Your goal: Please print the whole of the listing that follows exactly.

** Stored data follows **

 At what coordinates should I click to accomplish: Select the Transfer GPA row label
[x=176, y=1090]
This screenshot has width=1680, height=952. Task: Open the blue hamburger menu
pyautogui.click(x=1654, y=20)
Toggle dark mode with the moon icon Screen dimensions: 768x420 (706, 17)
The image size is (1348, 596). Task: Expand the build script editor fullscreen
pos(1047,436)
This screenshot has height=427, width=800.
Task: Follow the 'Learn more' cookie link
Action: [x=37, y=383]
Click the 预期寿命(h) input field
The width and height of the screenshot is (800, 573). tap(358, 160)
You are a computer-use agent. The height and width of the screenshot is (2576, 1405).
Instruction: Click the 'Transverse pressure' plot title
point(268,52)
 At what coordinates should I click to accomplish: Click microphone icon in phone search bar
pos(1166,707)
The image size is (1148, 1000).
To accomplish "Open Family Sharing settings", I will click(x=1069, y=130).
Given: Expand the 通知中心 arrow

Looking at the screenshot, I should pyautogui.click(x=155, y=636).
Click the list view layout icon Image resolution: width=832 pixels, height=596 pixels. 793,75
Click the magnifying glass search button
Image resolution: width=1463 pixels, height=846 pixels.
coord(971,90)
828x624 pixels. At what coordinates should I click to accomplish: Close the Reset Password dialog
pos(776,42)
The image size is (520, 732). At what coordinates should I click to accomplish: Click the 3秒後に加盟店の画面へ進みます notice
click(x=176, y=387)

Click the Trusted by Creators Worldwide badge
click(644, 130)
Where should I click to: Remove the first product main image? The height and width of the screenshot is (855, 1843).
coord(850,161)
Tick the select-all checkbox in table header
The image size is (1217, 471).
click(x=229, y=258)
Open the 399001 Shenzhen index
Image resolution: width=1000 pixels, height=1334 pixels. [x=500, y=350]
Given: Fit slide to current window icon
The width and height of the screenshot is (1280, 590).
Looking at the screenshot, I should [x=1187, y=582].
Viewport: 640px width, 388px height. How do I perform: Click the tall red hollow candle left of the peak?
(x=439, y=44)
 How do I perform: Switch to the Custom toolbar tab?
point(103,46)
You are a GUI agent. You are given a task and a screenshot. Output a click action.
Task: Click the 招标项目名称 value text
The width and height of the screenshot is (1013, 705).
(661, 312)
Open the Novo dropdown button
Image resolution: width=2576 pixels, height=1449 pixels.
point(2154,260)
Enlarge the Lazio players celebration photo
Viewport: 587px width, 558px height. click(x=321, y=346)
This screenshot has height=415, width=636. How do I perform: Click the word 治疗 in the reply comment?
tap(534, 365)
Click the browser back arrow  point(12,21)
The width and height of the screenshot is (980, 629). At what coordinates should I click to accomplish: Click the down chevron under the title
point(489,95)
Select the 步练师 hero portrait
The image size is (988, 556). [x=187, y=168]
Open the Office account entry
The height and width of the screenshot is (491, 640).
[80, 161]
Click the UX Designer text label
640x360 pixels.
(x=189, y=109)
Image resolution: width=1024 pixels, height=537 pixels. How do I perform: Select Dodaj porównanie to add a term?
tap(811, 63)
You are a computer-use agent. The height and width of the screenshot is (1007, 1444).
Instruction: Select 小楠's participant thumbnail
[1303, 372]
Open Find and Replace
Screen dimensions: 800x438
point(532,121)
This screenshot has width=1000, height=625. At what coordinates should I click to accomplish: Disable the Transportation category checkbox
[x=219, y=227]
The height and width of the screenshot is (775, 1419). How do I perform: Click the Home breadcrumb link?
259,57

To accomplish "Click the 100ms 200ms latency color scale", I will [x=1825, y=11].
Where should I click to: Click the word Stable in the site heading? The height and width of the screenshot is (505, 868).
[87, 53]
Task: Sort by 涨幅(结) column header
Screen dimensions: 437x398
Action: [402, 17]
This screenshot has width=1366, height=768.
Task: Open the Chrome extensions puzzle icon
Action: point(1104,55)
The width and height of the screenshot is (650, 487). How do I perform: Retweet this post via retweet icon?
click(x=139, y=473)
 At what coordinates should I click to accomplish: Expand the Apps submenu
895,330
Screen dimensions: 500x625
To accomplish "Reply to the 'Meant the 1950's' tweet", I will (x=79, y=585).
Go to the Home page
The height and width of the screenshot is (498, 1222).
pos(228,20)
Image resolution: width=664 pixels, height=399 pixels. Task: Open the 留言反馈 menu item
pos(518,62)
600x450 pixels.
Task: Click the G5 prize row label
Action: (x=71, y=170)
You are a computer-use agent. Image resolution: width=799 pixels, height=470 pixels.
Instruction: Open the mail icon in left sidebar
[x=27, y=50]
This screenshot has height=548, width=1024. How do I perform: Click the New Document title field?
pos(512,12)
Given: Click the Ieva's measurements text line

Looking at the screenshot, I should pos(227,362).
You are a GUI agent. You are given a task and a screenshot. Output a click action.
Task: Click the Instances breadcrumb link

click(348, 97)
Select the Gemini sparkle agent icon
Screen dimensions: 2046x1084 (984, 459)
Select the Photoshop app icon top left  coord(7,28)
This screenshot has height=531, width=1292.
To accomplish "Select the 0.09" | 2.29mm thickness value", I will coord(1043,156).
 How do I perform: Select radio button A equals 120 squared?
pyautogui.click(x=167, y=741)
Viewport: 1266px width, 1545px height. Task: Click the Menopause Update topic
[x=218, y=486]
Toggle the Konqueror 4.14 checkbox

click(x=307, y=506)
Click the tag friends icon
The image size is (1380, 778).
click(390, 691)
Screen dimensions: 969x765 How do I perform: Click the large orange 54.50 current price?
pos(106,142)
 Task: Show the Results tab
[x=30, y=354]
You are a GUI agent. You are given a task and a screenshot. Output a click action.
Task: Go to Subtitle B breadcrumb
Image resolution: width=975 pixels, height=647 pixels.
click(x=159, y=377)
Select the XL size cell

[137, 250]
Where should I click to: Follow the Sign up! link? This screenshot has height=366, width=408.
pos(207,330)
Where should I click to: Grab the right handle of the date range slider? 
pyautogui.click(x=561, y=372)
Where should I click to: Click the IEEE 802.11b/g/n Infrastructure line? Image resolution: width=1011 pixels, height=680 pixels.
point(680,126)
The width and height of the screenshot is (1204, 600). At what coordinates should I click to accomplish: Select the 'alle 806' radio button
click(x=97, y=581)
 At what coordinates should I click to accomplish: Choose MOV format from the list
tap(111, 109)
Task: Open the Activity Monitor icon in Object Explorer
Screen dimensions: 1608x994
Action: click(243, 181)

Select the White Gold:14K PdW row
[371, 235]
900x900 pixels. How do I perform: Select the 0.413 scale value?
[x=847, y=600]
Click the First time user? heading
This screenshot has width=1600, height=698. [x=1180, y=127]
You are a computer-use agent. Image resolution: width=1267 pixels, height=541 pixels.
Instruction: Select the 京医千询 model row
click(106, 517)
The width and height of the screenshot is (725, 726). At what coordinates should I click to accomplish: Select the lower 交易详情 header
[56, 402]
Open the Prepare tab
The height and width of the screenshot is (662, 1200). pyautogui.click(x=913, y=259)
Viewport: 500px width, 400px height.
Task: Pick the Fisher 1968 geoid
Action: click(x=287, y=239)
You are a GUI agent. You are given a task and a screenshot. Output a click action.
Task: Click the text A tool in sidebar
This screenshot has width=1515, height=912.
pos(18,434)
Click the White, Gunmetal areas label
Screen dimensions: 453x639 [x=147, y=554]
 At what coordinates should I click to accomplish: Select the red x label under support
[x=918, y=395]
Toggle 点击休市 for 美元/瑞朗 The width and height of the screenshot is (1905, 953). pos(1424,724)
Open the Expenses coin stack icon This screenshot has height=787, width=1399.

** End of Stored data **

Exercise answer:
 At what coordinates should I click to accomplish: Select the Transfer GPA row label
[x=176, y=1090]
This screenshot has width=1680, height=952. Task: Open the blue hamburger menu
pyautogui.click(x=1654, y=20)
Toggle dark mode with the moon icon Screen dimensions: 768x420 (706, 17)
The image size is (1348, 596). Task: Expand the build script editor fullscreen
pos(1047,436)
This screenshot has height=427, width=800.
Task: Follow the 'Learn more' cookie link
Action: [x=37, y=383]
Click the 预期寿命(h) input field
The width and height of the screenshot is (800, 573). tap(358, 160)
You are a computer-use agent. The height and width of the screenshot is (2576, 1405).
Instruction: Click the 'Transverse pressure' plot title
point(268,52)
 At what coordinates should I click to accomplish: Click microphone icon in phone search bar
pos(1166,707)
The image size is (1148, 1000).
To accomplish "Open Family Sharing settings", I will click(x=1069, y=130).
Given: Expand the 通知中心 arrow

Looking at the screenshot, I should pyautogui.click(x=155, y=636).
Click the list view layout icon Image resolution: width=832 pixels, height=596 pixels. 793,75
Click the magnifying glass search button
Image resolution: width=1463 pixels, height=846 pixels.
coord(971,90)
828x624 pixels. At what coordinates should I click to accomplish: Close the Reset Password dialog
pos(776,42)
The image size is (520, 732). At what coordinates should I click to accomplish: Click the 3秒後に加盟店の画面へ進みます notice
click(x=176, y=387)

Click the Trusted by Creators Worldwide badge
click(644, 130)
Where should I click to: Remove the first product main image? The height and width of the screenshot is (855, 1843).
coord(850,161)
Tick the select-all checkbox in table header
The image size is (1217, 471).
click(x=229, y=258)
Open the 399001 Shenzhen index
Image resolution: width=1000 pixels, height=1334 pixels. [x=500, y=350]
Given: Fit slide to current window icon
The width and height of the screenshot is (1280, 590).
Looking at the screenshot, I should [x=1187, y=582].
Viewport: 640px width, 388px height. How do I perform: Click the tall red hollow candle left of the peak?
(x=439, y=44)
 How do I perform: Switch to the Custom toolbar tab?
point(103,46)
You are a GUI agent. You are given a task and a screenshot. Output a click action.
Task: Click the 招标项目名称 value text
The width and height of the screenshot is (1013, 705).
(661, 312)
Open the Novo dropdown button
Image resolution: width=2576 pixels, height=1449 pixels.
point(2154,260)
Enlarge the Lazio players celebration photo
Viewport: 587px width, 558px height. click(x=321, y=346)
This screenshot has height=415, width=636. How do I perform: Click the word 治疗 in the reply comment?
tap(534, 365)
Click the browser back arrow  point(12,21)
The width and height of the screenshot is (980, 629). At what coordinates should I click to accomplish: Click the down chevron under the title
point(489,95)
Select the 步练师 hero portrait
The image size is (988, 556). [x=187, y=168]
Open the Office account entry
The height and width of the screenshot is (491, 640).
[80, 161]
Click the UX Designer text label
640x360 pixels.
(x=189, y=109)
Image resolution: width=1024 pixels, height=537 pixels. How do I perform: Select Dodaj porównanie to add a term?
tap(811, 63)
You are a computer-use agent. The height and width of the screenshot is (1007, 1444).
Instruction: Select 小楠's participant thumbnail
[1303, 372]
Open Find and Replace
Screen dimensions: 800x438
point(532,121)
This screenshot has width=1000, height=625. At what coordinates should I click to accomplish: Disable the Transportation category checkbox
[x=219, y=227]
The height and width of the screenshot is (775, 1419). How do I perform: Click the Home breadcrumb link?
259,57

To accomplish "Click the 100ms 200ms latency color scale", I will [x=1825, y=11].
Where should I click to: Click the word Stable in the site heading? The height and width of the screenshot is (505, 868).
[87, 53]
Task: Sort by 涨幅(结) column header
Screen dimensions: 437x398
Action: [402, 17]
This screenshot has width=1366, height=768.
Task: Open the Chrome extensions puzzle icon
Action: point(1104,55)
The width and height of the screenshot is (650, 487). How do I perform: Retweet this post via retweet icon?
click(x=139, y=473)
 At what coordinates should I click to accomplish: Expand the Apps submenu
895,330
Screen dimensions: 500x625
To accomplish "Reply to the 'Meant the 1950's' tweet", I will (x=79, y=585).
Go to the Home page
The height and width of the screenshot is (498, 1222).
pos(228,20)
Image resolution: width=664 pixels, height=399 pixels. Task: Open the 留言反馈 menu item
pos(518,62)
600x450 pixels.
Task: Click the G5 prize row label
Action: (x=71, y=170)
You are a computer-use agent. Image resolution: width=799 pixels, height=470 pixels.
Instruction: Open the mail icon in left sidebar
[x=27, y=50]
This screenshot has height=548, width=1024. How do I perform: Click the New Document title field?
pos(512,12)
Given: Click the Ieva's measurements text line

Looking at the screenshot, I should pos(227,362).
You are a GUI agent. You are given a task and a screenshot. Output a click action.
Task: Click the Instances breadcrumb link

click(348, 97)
Select the Gemini sparkle agent icon
Screen dimensions: 2046x1084 (984, 459)
Select the Photoshop app icon top left  coord(7,28)
This screenshot has height=531, width=1292.
To accomplish "Select the 0.09" | 2.29mm thickness value", I will coord(1043,156).
 How do I perform: Select radio button A equals 120 squared?
pyautogui.click(x=167, y=741)
Viewport: 1266px width, 1545px height. Task: Click the Menopause Update topic
[x=218, y=486]
Toggle the Konqueror 4.14 checkbox

click(x=307, y=506)
Click the tag friends icon
The image size is (1380, 778).
click(390, 691)
Screen dimensions: 969x765 How do I perform: Click the large orange 54.50 current price?
pos(106,142)
 Task: Show the Results tab
[x=30, y=354]
You are a GUI agent. You are given a task and a screenshot. Output a click action.
Task: Go to Subtitle B breadcrumb
Image resolution: width=975 pixels, height=647 pixels.
click(x=159, y=377)
Select the XL size cell

[137, 250]
Where should I click to: Follow the Sign up! link? This screenshot has height=366, width=408.
pos(207,330)
Where should I click to: Grab the right handle of the date range slider? 
pyautogui.click(x=561, y=372)
Where should I click to: Click the IEEE 802.11b/g/n Infrastructure line? Image resolution: width=1011 pixels, height=680 pixels.
point(680,126)
The width and height of the screenshot is (1204, 600). At what coordinates should I click to accomplish: Select the 'alle 806' radio button
click(x=97, y=581)
 At what coordinates should I click to accomplish: Choose MOV format from the list
tap(111, 109)
Task: Open the Activity Monitor icon in Object Explorer
Screen dimensions: 1608x994
Action: click(243, 181)

Select the White Gold:14K PdW row
[371, 235]
900x900 pixels. How do I perform: Select the 0.413 scale value?
[x=847, y=600]
Click the First time user? heading
This screenshot has width=1600, height=698. [x=1180, y=127]
You are a computer-use agent. Image resolution: width=1267 pixels, height=541 pixels.
Instruction: Select the 京医千询 model row
click(106, 517)
The width and height of the screenshot is (725, 726). At what coordinates should I click to accomplish: Select the lower 交易详情 header
[56, 402]
Open the Prepare tab
The height and width of the screenshot is (662, 1200). pyautogui.click(x=913, y=259)
Viewport: 500px width, 400px height.
Task: Pick the Fisher 1968 geoid
Action: click(x=287, y=239)
You are a GUI agent. You are given a task and a screenshot. Output a click action.
Task: Click the text A tool in sidebar
This screenshot has width=1515, height=912.
pos(18,434)
Click the White, Gunmetal areas label
Screen dimensions: 453x639 [x=147, y=554]
 At what coordinates should I click to accomplish: Select the red x label under support
[x=918, y=395]
Toggle 点击休市 for 美元/瑞朗 The width and height of the screenshot is (1905, 953). pos(1424,724)
Open the Expenses coin stack icon This screenshot has height=787, width=1399.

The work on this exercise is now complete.